Overall, then, the GC's assessment of the reasons adduced by TV1 to justify the existence of an obligation on the part of the Commission to engage in an in-depth investigation of the winning tender as apparently abnormally low is sound and should be welcome.

Abnormally low tenders (II): Procedural Aspects

Judgment of 2 February 2017,  European Dynamics Luxembourg and Evropaïki Dynamiki v Commission, T-74/15, not published, EU:T:2017:55. In this case, the tendered contract concerned the provision of IT services relating to off-site information systems development, studies and support. The tender was for the conclusion of a framework agreement which would operate on the basis of mini-competitions.

The challenge brought by European Dynamics concerned the rejection of two specific requests for quotations as a result of two such mini-competitions. One of the challenges concerned an allegation that the chosen quotation was abnormally low, and the legal basis on which it is founded concerns a failure to provide reasons for a dismissal of the claim that the winning quotation was not abnormally low (ie a breach of Arts 113(2) of the Financial Regulation and Art 161(2) of its Implementing Regulation, as cited above). Thus, in this case, the challenge is not based primarily on the dismissal of reasons adduced to create or justify an appearance of abnormality in a tender, but rather on the absence of motivation for that result.

The GC thus takes a very different approach in this case and, rather than concentrating on the elements under which the discretion of the contracting authority is assessed in relation to its determination of whether a tender is seemingly abnormally low or not (as above), on this occasion the GC concentrates on the duty to give reasons as the main check and balance of such discretion, as well as a necessary procedural step in order to preserve the procedural rights of tenderers for public contracts (paras 35-41). From this perspective, the GC stresses that

In the present case, it is apparent ... that the applicants expressly requested clarification from the Commission in order to demonstrate that the price offered by the successful tenderer was not abnormally low ... the Commission confirmed that its [debriefing] letter ... contained its reply in that regard. So far as concerns the nature of the tender selected [in the specific mini-competition] it is apparent from the last page of that letter that the Commission merely stated, in a single sentence, that ‘“the winning offer” of the IPT tender did not fall under the case of “abnormally low” offers.’ (para 45, emphasis added).
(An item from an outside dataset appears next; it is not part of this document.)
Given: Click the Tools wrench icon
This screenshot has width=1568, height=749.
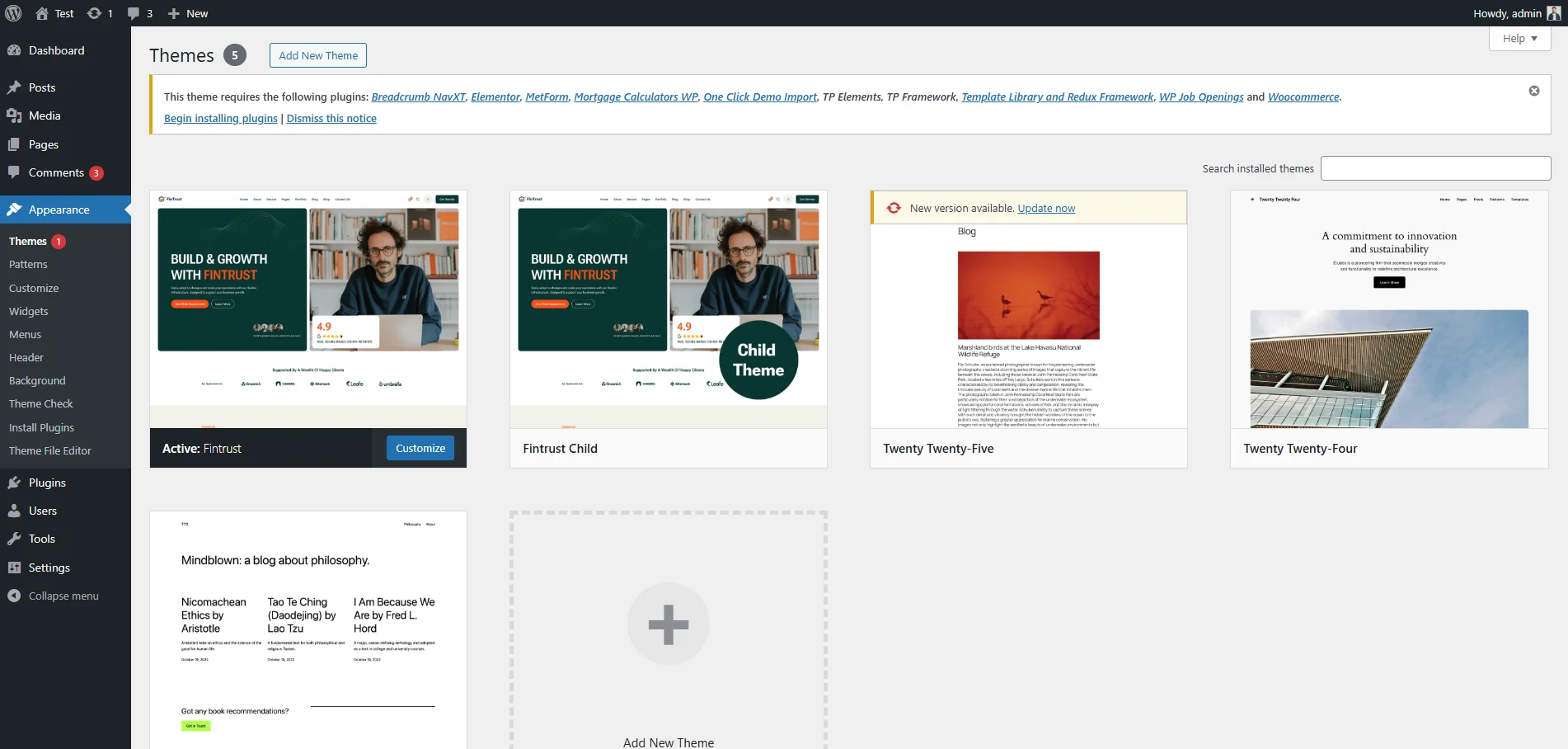Looking at the screenshot, I should [x=14, y=539].
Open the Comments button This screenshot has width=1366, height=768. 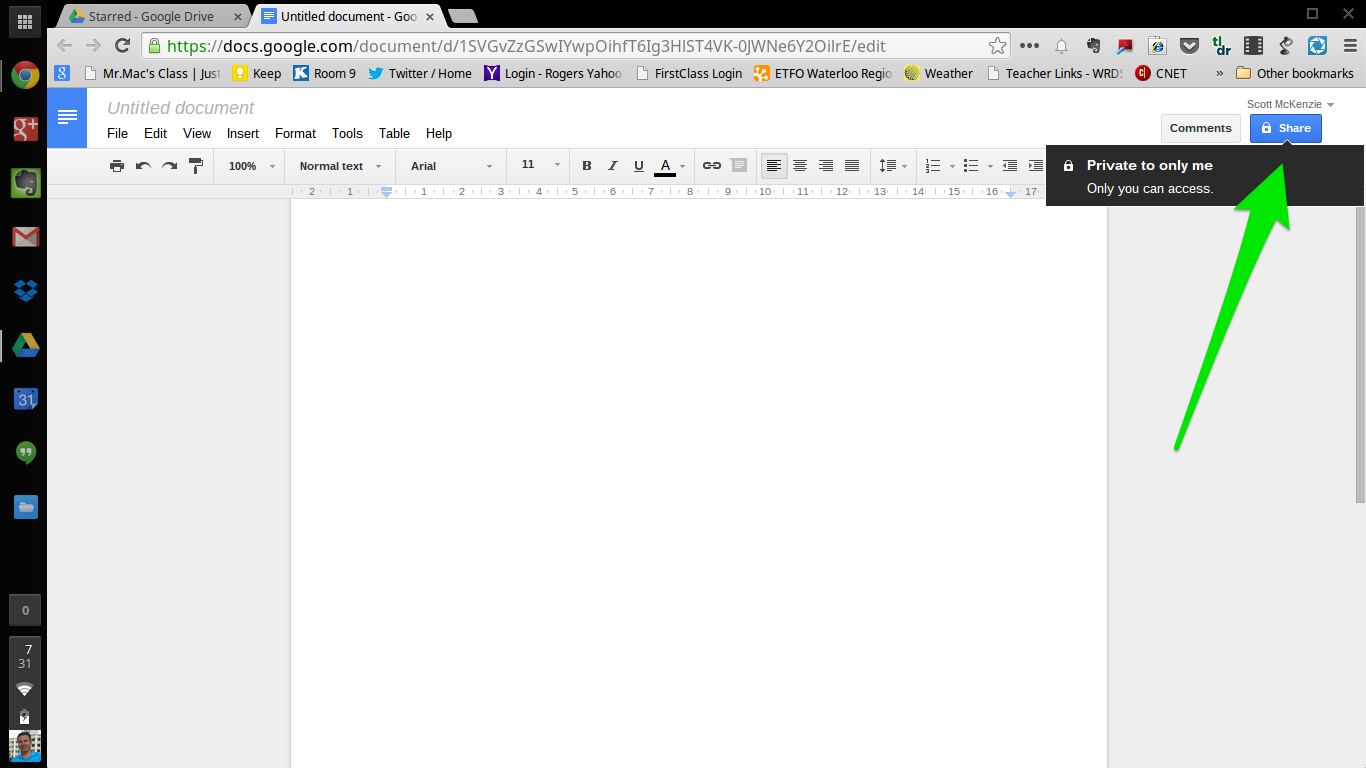tap(1201, 128)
The legal issue in front of the GC was, consequently, whether such brief dismissal of the allegation brought forward by European Dynamics sufficed to meet the relevant threshold for the purposes of the duty to provide reasons. As could be expected, the GC does not offer a positive answer. It stresses that

... the single sentence in the letter ... stating that the tender was not abnormally low does not fulfil the duties assigned to the obligation to state reasons, that is, the reasons must be disclosed clearly and unequivocally so as, on the one hand, to make the persons concerned aware of the reasons for the measure and thereby enable them to defend their rights and, on the other, to enable the Court to exercise its power of review. It cannot be accepted that a contracting authority should explain the not abnormally low nature of a tender merely by stating that such was considered not to be the case (para 47, emphasis added).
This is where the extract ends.